Pantocalcin®


Nosological classification (ICD-10)

  • E63 Physical and mental overload
  • F03 Dementia, unspecified
  • F06.7 Mild cognitive impairment
  • F20 Schizophrenia
  • F79 Mental retardation, unspecified
  • F80 Specific developmental disorders of speech and language
  • F81 Specific developmental disorders of learning skills
  • F82 Specific developmental disorders of motor function
  • F84 General disorders of psychological development
  • F90 Hyperkinetic disorders
  • F95 Tiki
  • F98.5 Stuttering [stammering]
  • G09 Consequences of inflammatory diseases of the central nervous system
  • G10 Huntington's disease
  • G20 Parkinson's disease
  • G40 Epilepsy
  • G46 Vascular cerebrovascular syndromes in cerebrovascular diseases
  • G80 Cerebral palsy
  • G93.9 Brain damage, unspecified
  • R25.8.0* Hyperkinesis
  • R32 Urinary incontinence, unspecified
  • R39.1 Other urinary difficulties
  • R41.8.0* Intellectual-mnestic disorders
  • T43.3 Poisoning with antipsychotic and antipsychotic drugs
  • T90.5 Consequences of intracranial injury

Pharmacodynamics

The spectrum of action is associated with the presence of GABA in the structure. The mechanism of action is due to the direct effect of the drug Pantocalcin® on the GABAB receptor-channel complex. It has neurometabolic, neuroprotective and neurotrophic properties. Increases the brain's resistance to hypoxia and the effects of toxic substances, stimulates anabolic processes in neurons. It has an anticonvulsant effect, reduces motor excitability while regulating behavior. Increases mental and physical performance. Helps normalize GABA content during chronic alcohol intoxication and subsequent ethanol withdrawal. Shows analgesic effect. It is capable of inhibiting acetylation reactions involved in the mechanisms of inactivation of novocaine and sulfonamides, thereby prolonging the action of the latter. Causes inhibition of the pathologically increased bladder reflex and detrusor tone.

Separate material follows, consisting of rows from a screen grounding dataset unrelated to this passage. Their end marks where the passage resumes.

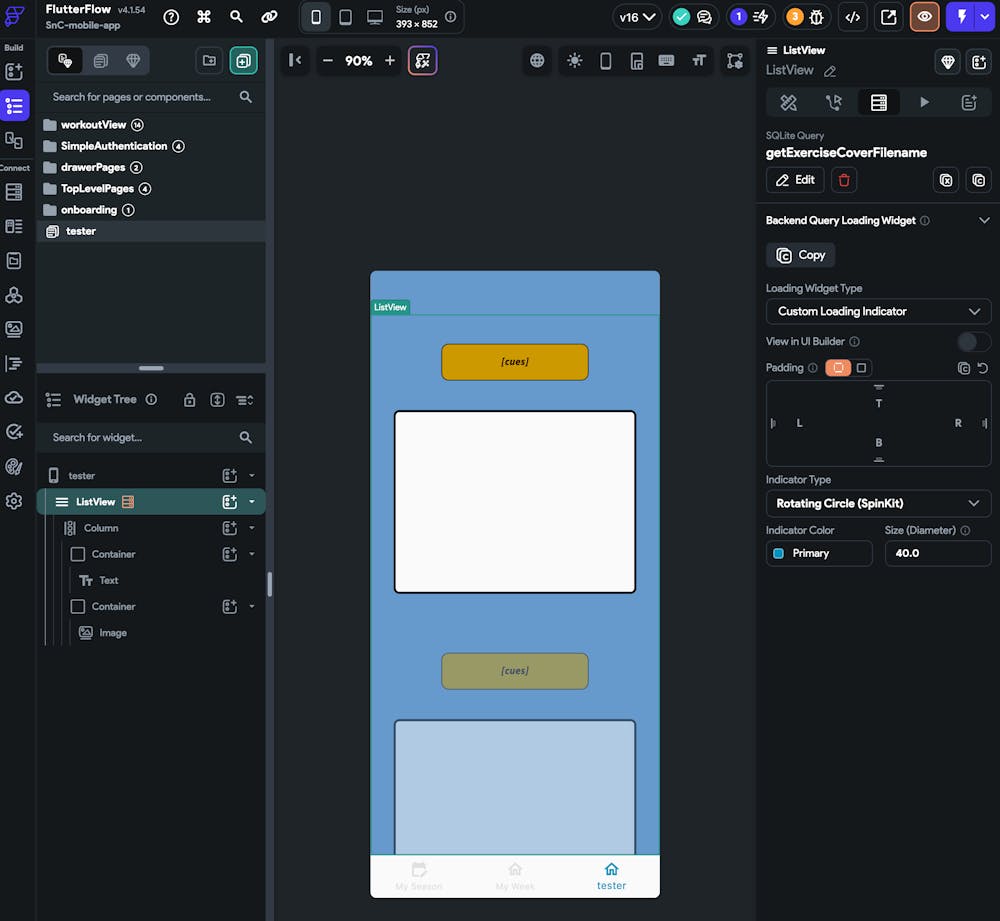This screenshot has height=921, width=1000.
Task: Open the v16 version dropdown
Action: (x=637, y=17)
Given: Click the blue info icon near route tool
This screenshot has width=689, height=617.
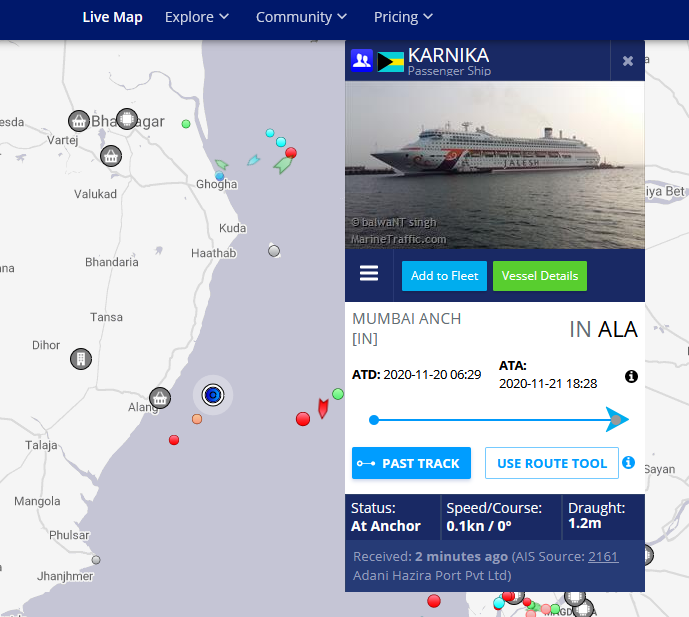Looking at the screenshot, I should coord(628,462).
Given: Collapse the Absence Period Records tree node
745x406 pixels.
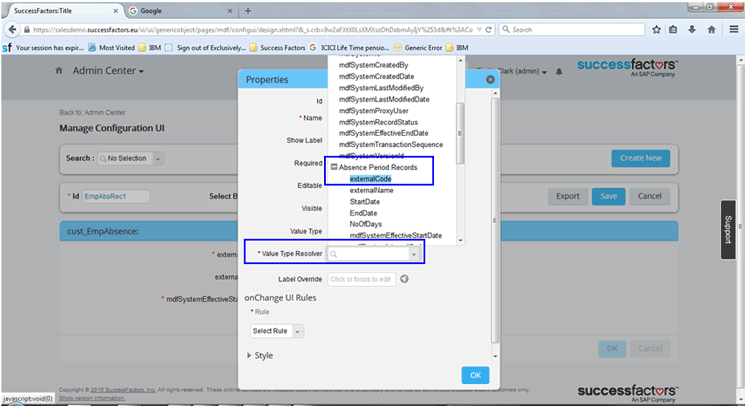Looking at the screenshot, I should 334,167.
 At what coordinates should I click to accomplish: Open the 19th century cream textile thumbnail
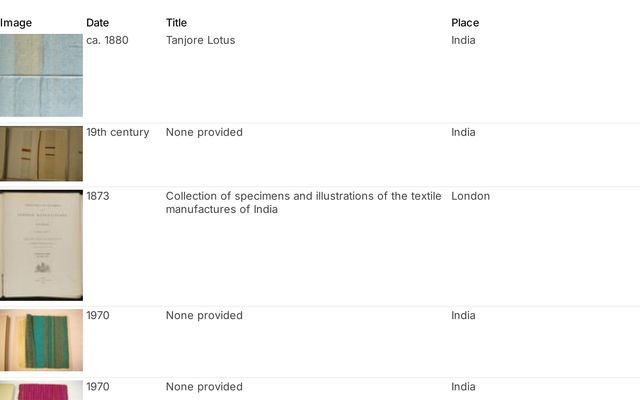41,153
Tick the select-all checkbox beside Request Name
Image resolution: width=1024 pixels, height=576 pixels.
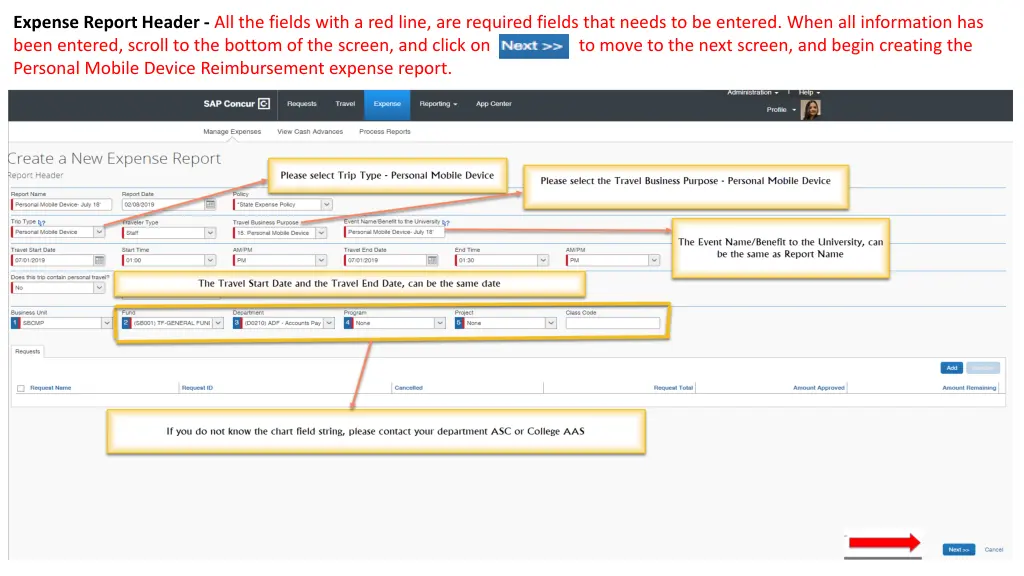[x=21, y=388]
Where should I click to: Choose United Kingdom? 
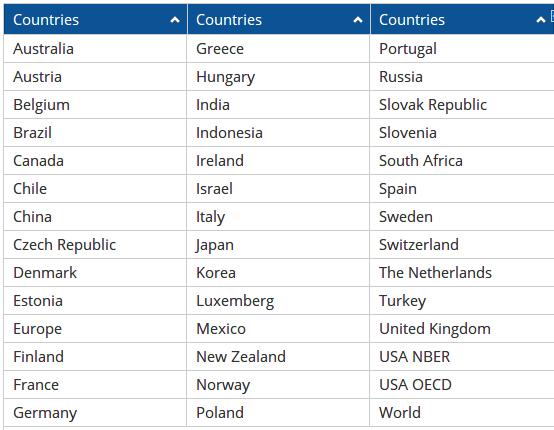point(435,329)
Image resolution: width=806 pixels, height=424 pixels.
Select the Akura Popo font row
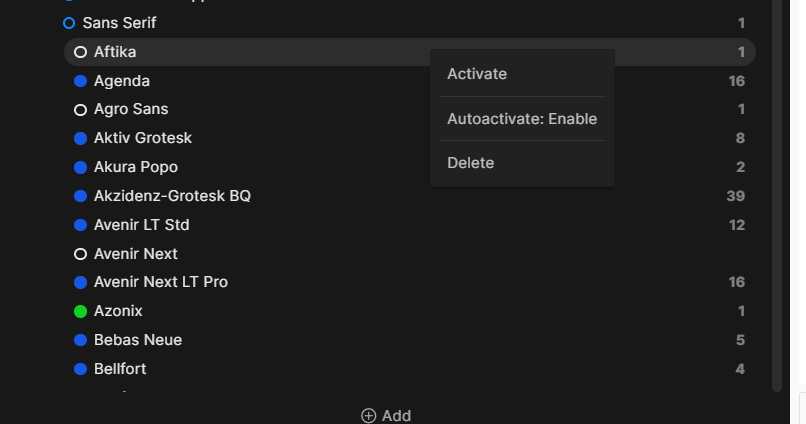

The proportion of psychoorganic pathology is growing among both children and adults. Comprehensive rehabilitation is usually complemented by drug therapy, which creates a favorable background for non-drug treatment methods and enhances their effect by activating metabolic processes in the nervous system. Unfortunately, neurometabolites have a number of limitations - many stimulant-type medications are characterized by side effects in the form of irritability, agitation, aggressiveness, and sometimes the threat of seizures. Their use is also limited by time intervals and gradual adaptation of the body with a decrease in the expected effectiveness of treatment [1].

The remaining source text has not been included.